**Record excerpts:**
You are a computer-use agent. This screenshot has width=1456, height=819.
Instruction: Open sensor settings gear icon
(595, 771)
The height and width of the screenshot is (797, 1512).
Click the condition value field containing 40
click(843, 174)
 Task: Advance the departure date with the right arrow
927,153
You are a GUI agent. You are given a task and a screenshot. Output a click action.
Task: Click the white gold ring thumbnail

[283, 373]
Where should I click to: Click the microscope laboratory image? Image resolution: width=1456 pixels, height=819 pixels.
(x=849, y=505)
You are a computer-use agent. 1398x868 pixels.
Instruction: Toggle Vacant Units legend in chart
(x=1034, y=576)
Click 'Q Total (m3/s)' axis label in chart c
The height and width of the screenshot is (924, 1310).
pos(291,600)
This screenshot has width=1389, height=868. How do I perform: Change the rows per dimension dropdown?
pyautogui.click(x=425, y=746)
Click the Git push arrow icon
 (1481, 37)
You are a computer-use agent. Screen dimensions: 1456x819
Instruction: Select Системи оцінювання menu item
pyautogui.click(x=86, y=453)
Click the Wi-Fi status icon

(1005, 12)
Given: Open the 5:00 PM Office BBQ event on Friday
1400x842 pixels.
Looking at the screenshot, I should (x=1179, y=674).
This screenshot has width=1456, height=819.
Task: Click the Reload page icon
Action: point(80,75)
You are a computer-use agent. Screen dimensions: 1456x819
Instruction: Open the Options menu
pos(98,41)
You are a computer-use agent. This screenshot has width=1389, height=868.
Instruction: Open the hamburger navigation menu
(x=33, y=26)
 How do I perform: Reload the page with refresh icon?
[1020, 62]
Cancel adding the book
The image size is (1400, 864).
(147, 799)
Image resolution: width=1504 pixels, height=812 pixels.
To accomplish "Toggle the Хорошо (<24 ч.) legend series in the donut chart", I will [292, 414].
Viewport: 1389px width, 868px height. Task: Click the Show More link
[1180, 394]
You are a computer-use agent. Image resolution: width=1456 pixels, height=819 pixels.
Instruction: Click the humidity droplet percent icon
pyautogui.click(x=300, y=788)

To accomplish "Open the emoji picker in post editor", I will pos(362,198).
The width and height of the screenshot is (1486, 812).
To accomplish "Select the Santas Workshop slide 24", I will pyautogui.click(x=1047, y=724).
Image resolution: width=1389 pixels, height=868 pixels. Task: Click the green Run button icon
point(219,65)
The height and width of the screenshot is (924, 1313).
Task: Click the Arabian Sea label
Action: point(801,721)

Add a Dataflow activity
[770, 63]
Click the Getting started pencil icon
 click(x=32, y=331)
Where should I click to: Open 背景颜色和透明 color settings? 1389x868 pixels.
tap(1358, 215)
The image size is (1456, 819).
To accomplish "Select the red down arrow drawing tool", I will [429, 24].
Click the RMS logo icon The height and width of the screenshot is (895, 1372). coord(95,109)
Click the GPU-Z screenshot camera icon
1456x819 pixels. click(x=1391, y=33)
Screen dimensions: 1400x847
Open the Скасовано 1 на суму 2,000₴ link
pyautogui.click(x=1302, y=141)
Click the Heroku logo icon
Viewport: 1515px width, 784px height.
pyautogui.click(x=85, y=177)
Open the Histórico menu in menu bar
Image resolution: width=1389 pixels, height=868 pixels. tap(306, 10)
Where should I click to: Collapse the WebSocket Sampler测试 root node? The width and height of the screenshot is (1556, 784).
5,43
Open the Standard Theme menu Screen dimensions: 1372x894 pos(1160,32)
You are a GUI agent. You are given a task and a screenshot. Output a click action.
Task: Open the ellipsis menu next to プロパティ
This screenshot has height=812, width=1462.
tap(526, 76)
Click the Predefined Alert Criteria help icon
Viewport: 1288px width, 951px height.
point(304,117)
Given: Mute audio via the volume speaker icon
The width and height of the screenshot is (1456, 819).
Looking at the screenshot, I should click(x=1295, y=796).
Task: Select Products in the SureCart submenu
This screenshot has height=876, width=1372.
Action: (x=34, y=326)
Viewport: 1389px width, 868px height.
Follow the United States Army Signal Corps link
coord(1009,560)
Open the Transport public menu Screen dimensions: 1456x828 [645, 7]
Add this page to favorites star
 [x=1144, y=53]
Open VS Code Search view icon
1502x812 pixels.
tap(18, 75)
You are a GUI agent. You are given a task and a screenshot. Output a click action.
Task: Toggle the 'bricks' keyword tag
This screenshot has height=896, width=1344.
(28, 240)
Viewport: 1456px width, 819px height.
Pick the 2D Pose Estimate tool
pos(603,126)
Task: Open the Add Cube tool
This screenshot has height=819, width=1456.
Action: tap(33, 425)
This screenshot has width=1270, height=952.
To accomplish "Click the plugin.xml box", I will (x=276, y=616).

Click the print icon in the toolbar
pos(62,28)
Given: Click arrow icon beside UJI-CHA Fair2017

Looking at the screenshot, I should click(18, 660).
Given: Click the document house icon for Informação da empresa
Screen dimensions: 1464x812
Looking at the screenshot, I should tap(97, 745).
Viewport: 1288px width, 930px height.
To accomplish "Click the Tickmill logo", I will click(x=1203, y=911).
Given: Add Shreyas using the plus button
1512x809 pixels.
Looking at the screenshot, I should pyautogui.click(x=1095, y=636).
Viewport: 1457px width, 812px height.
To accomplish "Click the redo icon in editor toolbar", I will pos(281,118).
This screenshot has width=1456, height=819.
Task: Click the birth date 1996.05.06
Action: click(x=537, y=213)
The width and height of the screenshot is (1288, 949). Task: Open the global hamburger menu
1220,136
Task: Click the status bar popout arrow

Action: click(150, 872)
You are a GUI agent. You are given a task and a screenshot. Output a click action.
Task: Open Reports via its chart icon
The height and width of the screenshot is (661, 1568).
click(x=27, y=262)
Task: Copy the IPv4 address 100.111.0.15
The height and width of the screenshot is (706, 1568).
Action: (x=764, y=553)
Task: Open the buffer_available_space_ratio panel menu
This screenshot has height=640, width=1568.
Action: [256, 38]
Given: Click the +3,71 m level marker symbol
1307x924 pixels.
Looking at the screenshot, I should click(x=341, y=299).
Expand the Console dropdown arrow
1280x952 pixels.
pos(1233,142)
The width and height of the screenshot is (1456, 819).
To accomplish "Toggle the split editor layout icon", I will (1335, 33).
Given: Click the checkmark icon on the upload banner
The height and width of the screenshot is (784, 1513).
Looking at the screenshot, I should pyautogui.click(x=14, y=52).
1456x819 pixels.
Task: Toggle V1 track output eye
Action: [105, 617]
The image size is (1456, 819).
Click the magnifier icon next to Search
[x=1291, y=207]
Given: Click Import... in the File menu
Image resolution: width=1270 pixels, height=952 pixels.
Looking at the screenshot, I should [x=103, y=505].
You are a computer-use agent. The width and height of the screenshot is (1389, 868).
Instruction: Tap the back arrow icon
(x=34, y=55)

**Your task:**
Going back to the entries above, set down exactly the lines that begin at the one with "Where should I click to: Open" and end at the one with "Screen dimensions: 1400x847", both included, and nothing else.

**Exercise answer:**
Where should I click to: Open 背景颜色和透明 color settings? 1389x868 pixels.
tap(1358, 215)
The image size is (1456, 819).
To accomplish "Select the red down arrow drawing tool", I will [429, 24].
Click the RMS logo icon The height and width of the screenshot is (895, 1372). coord(95,109)
Click the GPU-Z screenshot camera icon
1456x819 pixels. click(x=1391, y=33)
Screen dimensions: 1400x847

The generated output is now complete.